How to make sure your Employees switch off during their time off
Unless you’re a superhuman, an android or the Duracell rabbit, taking time off to recharge your batteries is essential in reaching your potential. Unless your staff fit in to these categories, the same principle applies. Whether they’re riding the waves in the Caribbean or surfing the web from the comfort of their couch, the point of paid leave is to allow staff the time to take a mental break from the working week.
Ever since we glued our phones to our hands, however, disconnecting from our daily routine has become near impossible.
“I’ll just check my email,” says your Employee as they lounge by the pool.
“I just have to send this thing,” they say over dinner to their other half.
“I just need to double-check what’s happening with this project.”
But it’s never just something.
The fear of falling behind has their brains buzzing with work related worries. What starts as one email soon becomes a chain; what was intended to be a quick catch-up becomes the focal point of an entire day off.
Before long, their annual leave is over and they’re back to the grind. Rather than returning to work feeling rejuvenated and ready to take on the world, it feels like they never left.
The result? A classic case of professional burn-out. But what can we do to encourage our Employees to switch off during their time off?
Do not disturb
Everyone is entitled to time off. However, it’s difficult to disconnect when a barrage of emails are blowing up your phone. While staff should be encouraged to remove work-related communications from their personal mobile devices, it’s a good idea to establish a ‘Do Not Disturb’ policy that prevents staff from contacting colleagues when they are on holiday. Now, I know what you’re thinking: what if something happens while they’re on holiday that demands their urgent attention?

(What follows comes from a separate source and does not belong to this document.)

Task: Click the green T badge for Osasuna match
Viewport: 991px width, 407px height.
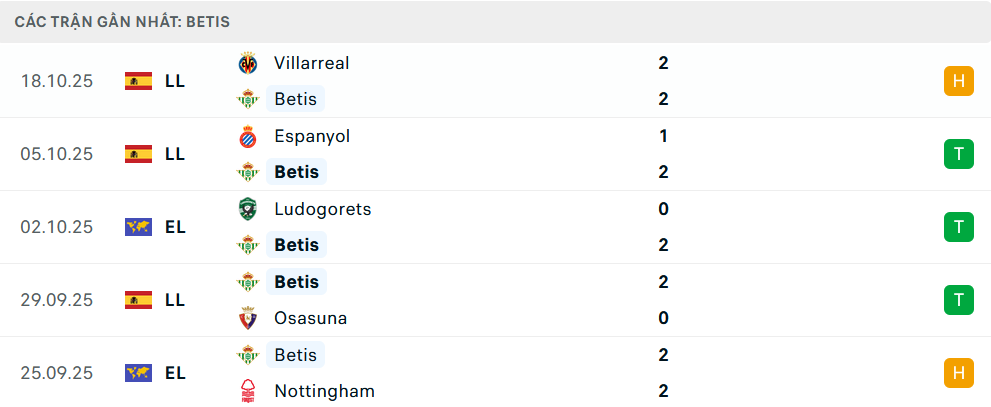Action: (958, 300)
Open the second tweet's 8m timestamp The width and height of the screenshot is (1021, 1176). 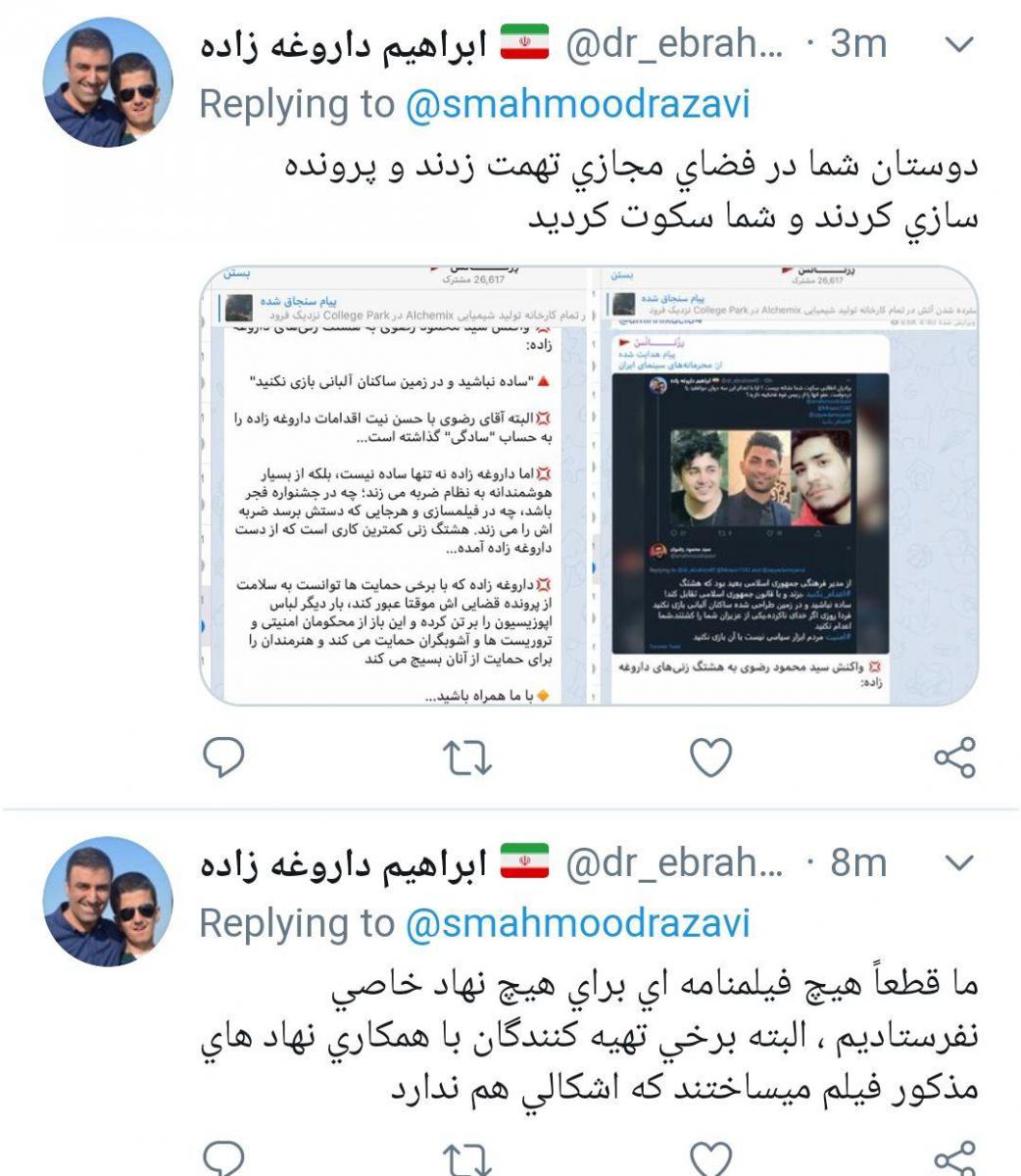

Consider this: will the business cease to exist due to one person’s annual leave? Will the company haemorrhage customers because a member of staff was off work? If the answer is yes, the problem isn’t their holiday, it’s the organisational structure. Now consider how you would feel, stepping off the plane to start your holiday only to be sucked back in by a sudden email with a scary subject line. You could say goodbye to the well-earned relaxation you had in mind, that’s for sure.
Lighten the load
According to a recent survey from British Airways, 16% of workers felt guilty in 2017 for using all their holiday allowance. Yes, you read that right: 320 of the 2,000 Employees surveyed said they felt bad for taking advantage of a legal right. How did we get here? When did workers stop living for the weekend and start seeing every second off work as an opportunity to get ahead? Organisational psychologist Julia Knight says it’s often due to “thinking errors” among Employees who say they can’t take holidays because “they’re too busy.”
As their Employer, it’s up to you to challenge this bad behavioural habit by reminding staff of the importance of their wellbeing in achieving objectives. Generally, this attitude stems from a lack of proper delegation or an imbalance within a particular department - for example, when one person boasts a more diverse skill-set than their fellow team members. Managers quickly assume that this skilled individual can dip in and out of various functions; that they will always be around to help where they can. In turn, the employee becomes ‘business critical’ and begins to see time off as a burden.
Helping your staff to switch off is about recognising when an individual has become overwhelmed with responsibility and finding a way to lighten the load before they completely keel over. Encouraging knowledge-sharing between teams can be particularly helpful in allowing someone to leave work for more than a day without worrying that everything is falling apart.